---- SOURCE DOCUMENT

Jenny Carless is filling in for Supriya this week. Jenny is a nonfiction writer, amateur wildlife photographer, and novelist-in-training who last blogged with us in April.
There’s a place in Kenya I’d like to visit sometime. Not for the wildlife, and not for the warm and welcoming Kenyans who live there today—but for the people who lived there a very long time ago.
I don’t expect to find lots of fossils and artifacts. I simply want to be in the place where our ancient ancestors (or related species) once walked, the very place from which humans may have evolved.
The “Cradle of Mankind”
Olduvai Gorge (the Maasai call it Oldupai, for a local plant) is located in Kenya’s Great Rift Valley and has been called the “cradle of mankind.” (However, just as Santa Cruz and Huntington Beach fight over the name “Surf City USA,” it seems that a couple of places use this moniker.)

--------

▸ CHECK YOUR UNDERSTANDING:
A. In the Olduvai Gorge post, reproduce everything from "Jenny Carless is" down to "may have evolved." word for word.
B. According to the Olduvai Gorge post, what name do the Maasai use for Olduvai Gorge?

---- DATA PROVIDED

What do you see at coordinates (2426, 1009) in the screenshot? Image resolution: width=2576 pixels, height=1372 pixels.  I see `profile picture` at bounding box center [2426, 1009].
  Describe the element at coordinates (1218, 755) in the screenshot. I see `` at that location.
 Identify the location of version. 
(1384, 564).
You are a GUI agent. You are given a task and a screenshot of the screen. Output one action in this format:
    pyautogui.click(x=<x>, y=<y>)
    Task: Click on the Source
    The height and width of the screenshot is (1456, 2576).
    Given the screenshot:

--------

▸ RESULTS FOR EACH TASK:
A.
Jenny Carless is filling in for Supriya this week. Jenny is a nonfiction writer, amateur wildlife photographer, and novelist-in-training who last blogged with us in April.
There’s a place in Kenya I’d like to visit sometime. Not for the wildlife, and not for the warm and welcoming Kenyans who live there today—but for the people who lived there a very long time ago.
I don’t expect to find lots of fossils and artifacts. I simply want to be in the place where our ancient ancestors (or related species) once walked, the very place from which humans may have evolved.

B. Oldupai, named for a local plant.